**What the exercise asks:** Below are the records; collect from them each line containing the string "computer".

**Records supplied:**
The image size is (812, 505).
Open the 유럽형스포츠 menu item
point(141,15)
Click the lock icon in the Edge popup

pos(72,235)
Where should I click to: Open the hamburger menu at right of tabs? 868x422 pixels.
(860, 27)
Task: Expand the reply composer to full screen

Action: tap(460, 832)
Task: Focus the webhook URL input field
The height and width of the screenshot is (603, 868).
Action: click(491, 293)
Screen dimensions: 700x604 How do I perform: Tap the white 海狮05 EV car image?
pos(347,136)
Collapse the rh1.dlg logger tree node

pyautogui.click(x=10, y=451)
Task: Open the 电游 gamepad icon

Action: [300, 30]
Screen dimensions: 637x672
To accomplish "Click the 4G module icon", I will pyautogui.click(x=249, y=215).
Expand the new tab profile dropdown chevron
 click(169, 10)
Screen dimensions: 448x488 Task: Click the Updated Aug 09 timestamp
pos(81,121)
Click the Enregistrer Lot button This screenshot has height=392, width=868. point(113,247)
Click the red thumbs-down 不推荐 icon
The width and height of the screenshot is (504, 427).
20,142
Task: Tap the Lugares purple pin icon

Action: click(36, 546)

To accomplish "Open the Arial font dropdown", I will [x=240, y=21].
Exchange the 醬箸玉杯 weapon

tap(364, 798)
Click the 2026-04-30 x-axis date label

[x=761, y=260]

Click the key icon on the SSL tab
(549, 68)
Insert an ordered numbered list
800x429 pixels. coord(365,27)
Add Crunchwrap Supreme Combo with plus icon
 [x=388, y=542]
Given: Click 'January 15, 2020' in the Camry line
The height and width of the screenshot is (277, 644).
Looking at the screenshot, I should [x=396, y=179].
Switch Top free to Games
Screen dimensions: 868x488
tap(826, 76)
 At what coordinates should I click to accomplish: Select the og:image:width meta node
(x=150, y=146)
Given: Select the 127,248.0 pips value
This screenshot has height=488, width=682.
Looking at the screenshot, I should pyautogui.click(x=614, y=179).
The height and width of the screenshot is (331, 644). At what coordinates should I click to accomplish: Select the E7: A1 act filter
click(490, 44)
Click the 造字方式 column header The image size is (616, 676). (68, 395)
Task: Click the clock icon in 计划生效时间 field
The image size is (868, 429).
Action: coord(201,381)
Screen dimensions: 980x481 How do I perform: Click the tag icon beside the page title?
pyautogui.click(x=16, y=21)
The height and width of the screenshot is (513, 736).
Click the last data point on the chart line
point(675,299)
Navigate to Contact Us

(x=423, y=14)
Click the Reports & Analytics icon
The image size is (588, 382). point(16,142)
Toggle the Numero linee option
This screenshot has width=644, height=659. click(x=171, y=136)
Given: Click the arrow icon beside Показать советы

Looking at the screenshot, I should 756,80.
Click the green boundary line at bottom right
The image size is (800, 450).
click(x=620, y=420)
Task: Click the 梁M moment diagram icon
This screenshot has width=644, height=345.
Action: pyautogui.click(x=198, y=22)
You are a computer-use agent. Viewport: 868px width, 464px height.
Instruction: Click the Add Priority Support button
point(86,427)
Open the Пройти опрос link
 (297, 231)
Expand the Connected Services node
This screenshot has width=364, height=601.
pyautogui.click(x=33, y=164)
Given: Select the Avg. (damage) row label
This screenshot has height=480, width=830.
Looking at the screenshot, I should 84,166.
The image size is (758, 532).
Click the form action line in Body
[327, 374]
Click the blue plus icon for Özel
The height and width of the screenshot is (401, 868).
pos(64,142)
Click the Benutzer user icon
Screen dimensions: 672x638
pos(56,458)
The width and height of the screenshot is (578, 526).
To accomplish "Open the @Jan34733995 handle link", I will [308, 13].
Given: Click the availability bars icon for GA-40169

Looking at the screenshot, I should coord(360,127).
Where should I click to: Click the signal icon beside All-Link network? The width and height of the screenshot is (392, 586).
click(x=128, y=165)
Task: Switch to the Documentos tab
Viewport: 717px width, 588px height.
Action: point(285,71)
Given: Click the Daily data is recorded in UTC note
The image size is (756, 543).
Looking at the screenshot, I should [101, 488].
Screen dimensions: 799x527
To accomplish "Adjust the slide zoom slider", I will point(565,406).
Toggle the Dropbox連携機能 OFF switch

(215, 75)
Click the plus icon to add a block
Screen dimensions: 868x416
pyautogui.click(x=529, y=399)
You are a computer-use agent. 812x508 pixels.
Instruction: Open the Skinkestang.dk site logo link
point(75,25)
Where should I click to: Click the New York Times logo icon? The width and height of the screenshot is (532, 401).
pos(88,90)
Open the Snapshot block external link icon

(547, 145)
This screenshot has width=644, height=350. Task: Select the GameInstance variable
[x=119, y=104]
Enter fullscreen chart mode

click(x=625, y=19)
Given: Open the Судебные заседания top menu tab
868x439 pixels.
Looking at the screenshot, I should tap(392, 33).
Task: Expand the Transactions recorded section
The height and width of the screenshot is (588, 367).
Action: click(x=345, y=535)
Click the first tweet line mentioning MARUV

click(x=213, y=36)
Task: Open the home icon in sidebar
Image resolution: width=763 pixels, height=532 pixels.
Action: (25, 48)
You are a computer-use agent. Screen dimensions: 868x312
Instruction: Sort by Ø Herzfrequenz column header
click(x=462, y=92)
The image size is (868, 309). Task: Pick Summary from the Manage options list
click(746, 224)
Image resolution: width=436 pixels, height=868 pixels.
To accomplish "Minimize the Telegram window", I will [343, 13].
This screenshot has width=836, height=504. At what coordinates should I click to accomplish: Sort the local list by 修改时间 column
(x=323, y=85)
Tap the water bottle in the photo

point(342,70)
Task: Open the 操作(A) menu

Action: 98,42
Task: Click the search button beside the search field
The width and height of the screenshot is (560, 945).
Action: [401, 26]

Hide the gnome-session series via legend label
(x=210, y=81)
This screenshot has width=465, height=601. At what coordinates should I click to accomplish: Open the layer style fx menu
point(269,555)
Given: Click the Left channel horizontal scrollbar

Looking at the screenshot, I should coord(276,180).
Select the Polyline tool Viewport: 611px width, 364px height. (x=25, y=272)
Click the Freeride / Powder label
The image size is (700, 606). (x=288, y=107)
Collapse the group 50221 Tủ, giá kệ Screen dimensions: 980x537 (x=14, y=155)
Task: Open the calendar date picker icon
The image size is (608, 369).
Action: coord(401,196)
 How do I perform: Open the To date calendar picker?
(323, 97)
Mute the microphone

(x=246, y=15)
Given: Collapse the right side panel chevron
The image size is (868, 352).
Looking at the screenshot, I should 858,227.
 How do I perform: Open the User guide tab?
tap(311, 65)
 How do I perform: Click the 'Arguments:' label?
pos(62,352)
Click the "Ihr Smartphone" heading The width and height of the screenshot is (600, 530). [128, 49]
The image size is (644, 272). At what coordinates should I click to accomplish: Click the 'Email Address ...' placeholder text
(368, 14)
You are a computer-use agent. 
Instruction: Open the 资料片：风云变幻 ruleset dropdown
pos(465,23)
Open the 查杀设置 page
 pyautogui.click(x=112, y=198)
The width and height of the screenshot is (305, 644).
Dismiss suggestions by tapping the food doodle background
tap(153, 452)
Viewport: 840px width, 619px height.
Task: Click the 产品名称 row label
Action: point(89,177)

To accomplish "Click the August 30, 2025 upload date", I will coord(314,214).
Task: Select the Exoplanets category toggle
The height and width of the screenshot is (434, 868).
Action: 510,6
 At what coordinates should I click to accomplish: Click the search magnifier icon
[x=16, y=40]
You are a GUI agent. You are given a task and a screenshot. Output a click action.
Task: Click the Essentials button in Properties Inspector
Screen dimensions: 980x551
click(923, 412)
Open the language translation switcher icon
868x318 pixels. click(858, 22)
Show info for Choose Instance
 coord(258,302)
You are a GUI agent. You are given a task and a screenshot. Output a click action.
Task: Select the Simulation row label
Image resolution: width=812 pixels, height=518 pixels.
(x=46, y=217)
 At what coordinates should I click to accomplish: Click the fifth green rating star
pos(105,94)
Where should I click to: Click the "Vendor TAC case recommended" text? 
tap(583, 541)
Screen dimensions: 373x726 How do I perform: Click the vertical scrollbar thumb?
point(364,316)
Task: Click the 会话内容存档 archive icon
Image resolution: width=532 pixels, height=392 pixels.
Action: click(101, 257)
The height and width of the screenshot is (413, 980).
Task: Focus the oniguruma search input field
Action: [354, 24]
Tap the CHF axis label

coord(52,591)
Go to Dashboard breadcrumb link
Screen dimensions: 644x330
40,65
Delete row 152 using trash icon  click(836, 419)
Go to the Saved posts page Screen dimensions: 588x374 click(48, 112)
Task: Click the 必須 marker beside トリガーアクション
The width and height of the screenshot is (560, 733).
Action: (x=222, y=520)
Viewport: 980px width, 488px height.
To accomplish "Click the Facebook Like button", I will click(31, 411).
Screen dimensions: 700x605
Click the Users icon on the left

**Result:**
You are a computer-use agent. Viewport: 868px width, 464px height.
You are a computer-use agent. 812x508 pixels.
You are a computer-use agent. Screen dimensions: 868x312
You are a computer-use agent. 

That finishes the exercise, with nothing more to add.